Hob think me in danger? Is anything stirring against me?"

"They all—all of poor Prince Henry's meine, that are come back with Hamlyn—say that you are a Montfort too, and—oh! do not look so fierce!—that you sent a letter to warn your brethren where to meet, and fall on the Prince. And the murderers being fled, they are keen to have your life; and, Richard, you know I saw you write the letter."

"That you saw me write a letter, is as certain as that my name is Montfort," said Richard, "but I am not therefore leagued with traitors or murderers! In the church, saidst thou? Oh, well that the Prince forbade me to visit Guy!"

"Then you will not flee?"

"No, forsooth. I will stay and prove my innocence."

"But you are a Montfort! And I saw you write the letter."

"Did you speak of my having written the letter?" asked Richard, pausing.

The boy hung his head, and muttered something about Dame Idonea.

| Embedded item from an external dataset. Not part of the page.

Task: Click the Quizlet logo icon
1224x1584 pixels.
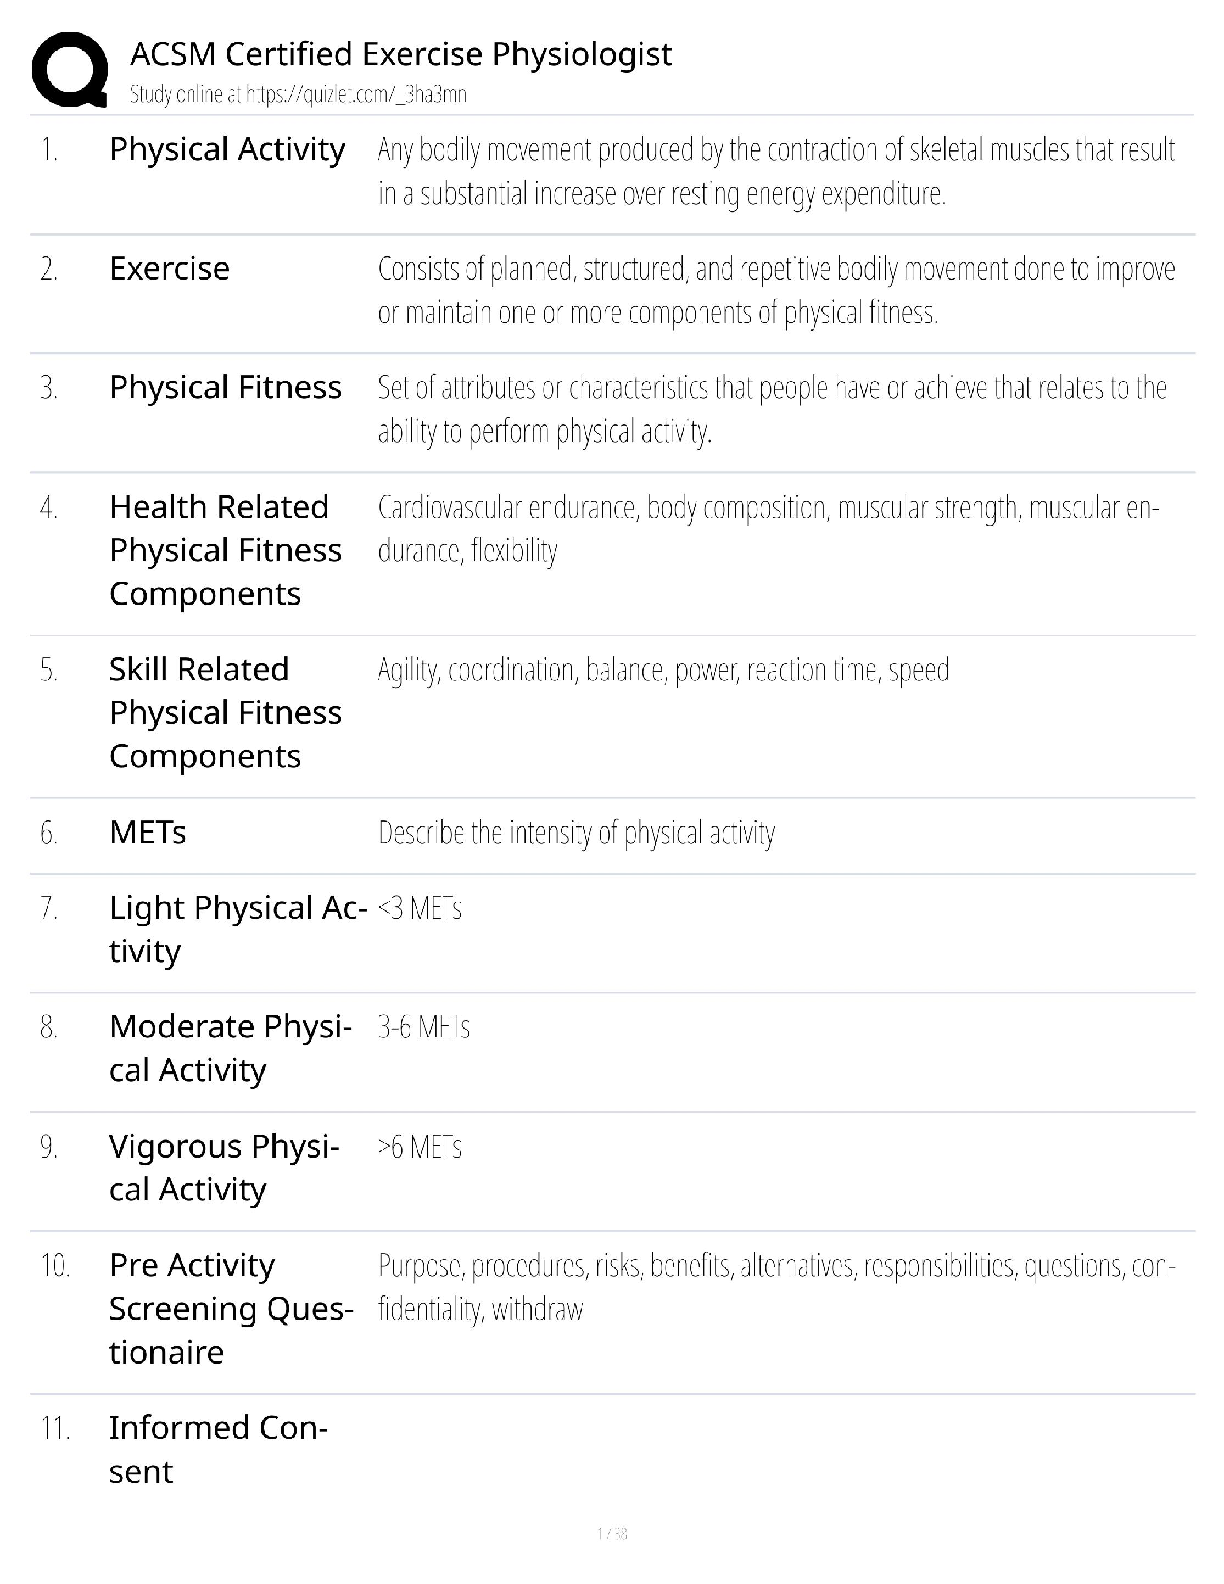Action: pos(69,69)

By this time, even if Richard had thought of flight, it would have been impossible. Two archers made their presence apparent at the entrance of the tent, and in brief gruff tones informed Richard that the Prince required his presence. The space between his tent and the royal pavilion was short, but in those few steps Richard had time to glance over the dangers of his position, and take up his resolution though with a certain stunned sense that nothing could be before the member of a proscribed family, but failure, suspicion, and ruin.

The two brothers, Edward and Edmund, with the Earl of Gloucester, and their other chief councillors, were assembled; and there were looks of deep concern on the faces of all, making Edward's more than ever like a rigid marble statue; while Edmund had evidently been weeping bitterly, though his features were full of fierce indignation. Hamlyn de Valence, and a few other members of the murdered Prince's suite, stood near in deep mourning suits.

"Richard de Montfort," said Prince Edward, looking at him with a sorrowful reproachful sternness that went to his heart, "we have sent for you to answer for yourself, on a grave charge. You have heard of that which has befallen?"

"I have heard, my Lord, of a foul crime which my soul abhors. I trust none present here think me capable of sharing in it! Whoever dares to accuse me, shall be answered by my sword!" and he glanced fiercely at Hamlyn.

"Hold!" said Edward severely, "no one is so senseless as to accuse you of taking actual part in a crime that took place beyond the sea; but there is only too much reason to believe that you have been tampered with by your brothers."

Then, as his brother Edmund made some suggestion to him, he added,

"Is John de Mohun of Dunster here?"

"Yea, my Lord," said the little boy, coming forward, with a flush on his face, and a bold though wistful look, "but verily Richard is no traitor, be he who he may!"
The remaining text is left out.